Abstract Initiation of apoptosis by many agents is preceded by mitochondrial dysfunction and depolarization of the mitochondrial inner membrane. Here we demonstrate that, in renal proximal tubular cells (RPTC), cisplatin induces mitochondrial dysfunction associated with hyperpolarization of the mitochondrial membrane and that these events are mediated by protein kinase C (PKC)-α and ERK1/2. Cisplatin induced sustained decreases in RPTC respiration, oxidative phosphorylation, and increases in the mitochondrial transmembrane potential (ΔΨm), which were preceded by the inhibition of F0F1-ATPase and cytochrome crelease from the mitochondria, accompanied by caspase-3 activation, and followed by RPTC apoptosis. Cisplatin also decreased active Na+ transport as a result, in part, of the inhibition of Na+/K+-ATPase.

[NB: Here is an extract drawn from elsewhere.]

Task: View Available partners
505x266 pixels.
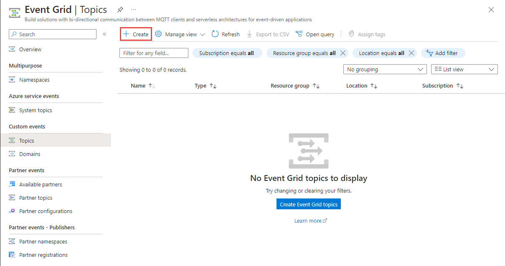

These changes were preceded by PKC-α and ERK1/2 activation. Inhibition of cisplatin-induced PKC-α and ERK1/2 activation using Go6976 and PD98059, respectively, abolished increases in ΔΨm, diminished decreases in oxidative phosphorylation, active Na+ transport, and decreased caspase-3 activation without blocking cytochrome c release. Caspase inhibitor benzyloxycarbonyl-Val-Ala-Asp-fluoromethylketone (zVAD-fmk) did not prevent increases in ΔΨm. Furthermore, inhibition of PKC-α did not prevent cisplatin-induced ERK1/2 activation. We concluded that in RPTC: 1) cisplatin-induced mitochondrial dysfunction, decreases in active Na+transport, and apoptosis are mediated by PKC-α and ERK1/2; 2) PKC-α and ERK1/2 mediate activation of caspase-3 by acting downstream of cytochrome c release from mitochondria; and 3) ERK1/2 activation by cisplatin occurs through a PKC-α-independent pathway.